Poetry: Jamaica Baldwin, Ángel García, Katie Marya, and Ivan Young, creative writing graduate students

Tuesday, April 23, 2019 at 6:00 p.m. - Indigo Bridge Books

Jamaica Baldwin’s poems have appeared, or are forthcoming, in Hayden’s Ferry, Rattle, Birdfeast, Third Coast Review, Prairie Schooner and TriQuarterly, among others. She currently lives in Lincoln where she is pursuing her Ph.D. in Creative Writing at UNL.

Katie Marya is from both Atlanta, GA and Las Vegas, NV. She is currently pursuing a Ph.D. in poetry at UNL. Her work can be found in The Rio Review, North American Review, Southern Indiana Review, Prairie Schooner and Five Points.
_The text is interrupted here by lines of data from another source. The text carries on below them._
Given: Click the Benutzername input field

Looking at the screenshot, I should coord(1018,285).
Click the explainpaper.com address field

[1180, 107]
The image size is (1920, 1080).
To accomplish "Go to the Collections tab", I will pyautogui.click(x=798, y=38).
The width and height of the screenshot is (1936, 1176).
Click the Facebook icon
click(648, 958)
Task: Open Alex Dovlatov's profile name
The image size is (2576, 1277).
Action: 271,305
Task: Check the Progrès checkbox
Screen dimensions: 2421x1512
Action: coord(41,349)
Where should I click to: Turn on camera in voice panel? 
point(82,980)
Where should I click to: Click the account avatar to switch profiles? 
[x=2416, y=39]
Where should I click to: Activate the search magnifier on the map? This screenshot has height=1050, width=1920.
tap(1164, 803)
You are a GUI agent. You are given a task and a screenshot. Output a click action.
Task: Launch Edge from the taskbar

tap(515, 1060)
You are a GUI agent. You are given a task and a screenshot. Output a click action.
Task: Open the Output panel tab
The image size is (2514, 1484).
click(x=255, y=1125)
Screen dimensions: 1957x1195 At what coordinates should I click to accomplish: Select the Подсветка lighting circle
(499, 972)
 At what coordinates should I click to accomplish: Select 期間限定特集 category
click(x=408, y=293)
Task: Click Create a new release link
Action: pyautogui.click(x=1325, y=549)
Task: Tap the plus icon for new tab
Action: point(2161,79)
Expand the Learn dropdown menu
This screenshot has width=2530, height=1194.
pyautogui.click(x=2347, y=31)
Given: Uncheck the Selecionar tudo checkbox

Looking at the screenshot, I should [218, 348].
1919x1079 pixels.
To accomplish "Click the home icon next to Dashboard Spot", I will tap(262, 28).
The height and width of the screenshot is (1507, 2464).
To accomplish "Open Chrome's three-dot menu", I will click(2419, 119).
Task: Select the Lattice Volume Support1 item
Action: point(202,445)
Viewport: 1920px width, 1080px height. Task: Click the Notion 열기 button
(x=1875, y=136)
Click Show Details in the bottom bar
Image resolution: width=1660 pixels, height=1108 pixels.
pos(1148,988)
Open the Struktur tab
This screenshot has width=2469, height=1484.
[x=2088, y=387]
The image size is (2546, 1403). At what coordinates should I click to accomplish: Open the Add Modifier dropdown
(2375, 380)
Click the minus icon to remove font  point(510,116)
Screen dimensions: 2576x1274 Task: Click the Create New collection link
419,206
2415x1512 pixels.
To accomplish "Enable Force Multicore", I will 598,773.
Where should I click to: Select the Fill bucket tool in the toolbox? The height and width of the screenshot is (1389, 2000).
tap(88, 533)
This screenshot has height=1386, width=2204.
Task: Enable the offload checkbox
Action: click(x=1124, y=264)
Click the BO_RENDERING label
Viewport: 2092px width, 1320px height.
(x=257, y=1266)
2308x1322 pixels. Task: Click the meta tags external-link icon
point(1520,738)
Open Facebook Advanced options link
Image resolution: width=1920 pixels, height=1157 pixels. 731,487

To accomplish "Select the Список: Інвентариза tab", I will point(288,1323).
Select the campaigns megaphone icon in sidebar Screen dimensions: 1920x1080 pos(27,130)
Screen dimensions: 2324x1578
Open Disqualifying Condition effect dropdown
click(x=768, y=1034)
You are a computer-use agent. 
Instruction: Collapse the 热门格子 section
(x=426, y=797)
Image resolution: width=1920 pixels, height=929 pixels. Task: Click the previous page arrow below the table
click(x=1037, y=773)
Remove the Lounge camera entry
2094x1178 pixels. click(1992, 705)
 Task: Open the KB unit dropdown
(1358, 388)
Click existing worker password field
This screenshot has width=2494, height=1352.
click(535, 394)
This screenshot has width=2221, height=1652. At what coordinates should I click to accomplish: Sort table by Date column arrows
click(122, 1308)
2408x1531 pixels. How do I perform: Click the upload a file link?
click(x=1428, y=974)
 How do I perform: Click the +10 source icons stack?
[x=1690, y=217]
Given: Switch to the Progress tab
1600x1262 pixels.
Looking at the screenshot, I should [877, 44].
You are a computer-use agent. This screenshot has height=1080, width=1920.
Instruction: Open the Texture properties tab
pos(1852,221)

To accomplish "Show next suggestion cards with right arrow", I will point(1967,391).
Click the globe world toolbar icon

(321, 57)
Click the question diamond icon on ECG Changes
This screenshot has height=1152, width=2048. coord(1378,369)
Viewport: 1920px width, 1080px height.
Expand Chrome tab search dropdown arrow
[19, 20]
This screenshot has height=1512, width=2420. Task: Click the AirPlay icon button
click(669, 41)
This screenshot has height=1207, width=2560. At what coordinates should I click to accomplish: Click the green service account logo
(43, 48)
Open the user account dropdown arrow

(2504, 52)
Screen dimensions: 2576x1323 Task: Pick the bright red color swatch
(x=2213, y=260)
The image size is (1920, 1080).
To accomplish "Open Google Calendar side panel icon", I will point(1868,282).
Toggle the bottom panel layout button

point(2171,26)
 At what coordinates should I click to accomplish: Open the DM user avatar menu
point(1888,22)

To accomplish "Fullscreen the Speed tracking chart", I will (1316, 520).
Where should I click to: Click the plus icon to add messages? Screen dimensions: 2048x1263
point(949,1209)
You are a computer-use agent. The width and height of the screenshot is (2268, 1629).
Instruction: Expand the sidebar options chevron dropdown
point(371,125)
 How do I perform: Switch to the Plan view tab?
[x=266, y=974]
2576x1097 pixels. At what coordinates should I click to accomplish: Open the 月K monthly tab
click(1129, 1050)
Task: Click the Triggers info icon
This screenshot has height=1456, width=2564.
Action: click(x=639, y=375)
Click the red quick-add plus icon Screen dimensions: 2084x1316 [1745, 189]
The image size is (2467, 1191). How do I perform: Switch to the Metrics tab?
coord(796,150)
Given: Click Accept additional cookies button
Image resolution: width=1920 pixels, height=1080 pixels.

Ángel García, the proud son of Mexican immigrants, is the author of Teeth Never Sleep, winner of the 2018 CantoMundo Poetry Prize and finalist for the Pen America Open Book Award.

Ivan Young is the author of Smell of Salt, Ghost of Rain, and the 2018 Mayor’s Honoree for the Kimmel Harding Nelson Residency Award. His work has been featured in American Life in Poetry and has won the Editor’s Prize for Apple Valley Review and 1st Runner up for RHINO Magazine’s Founder’s Prize.

No Name Reading

Thursday, April 25, 2019 at 6:30 p.m. - Indigo Bridge Books

The No Name Reading Series features the best in poetry and prose from graduate student writers in the  Department of English at the University of Nebraska-Lincoln. Readings take place several times each semester.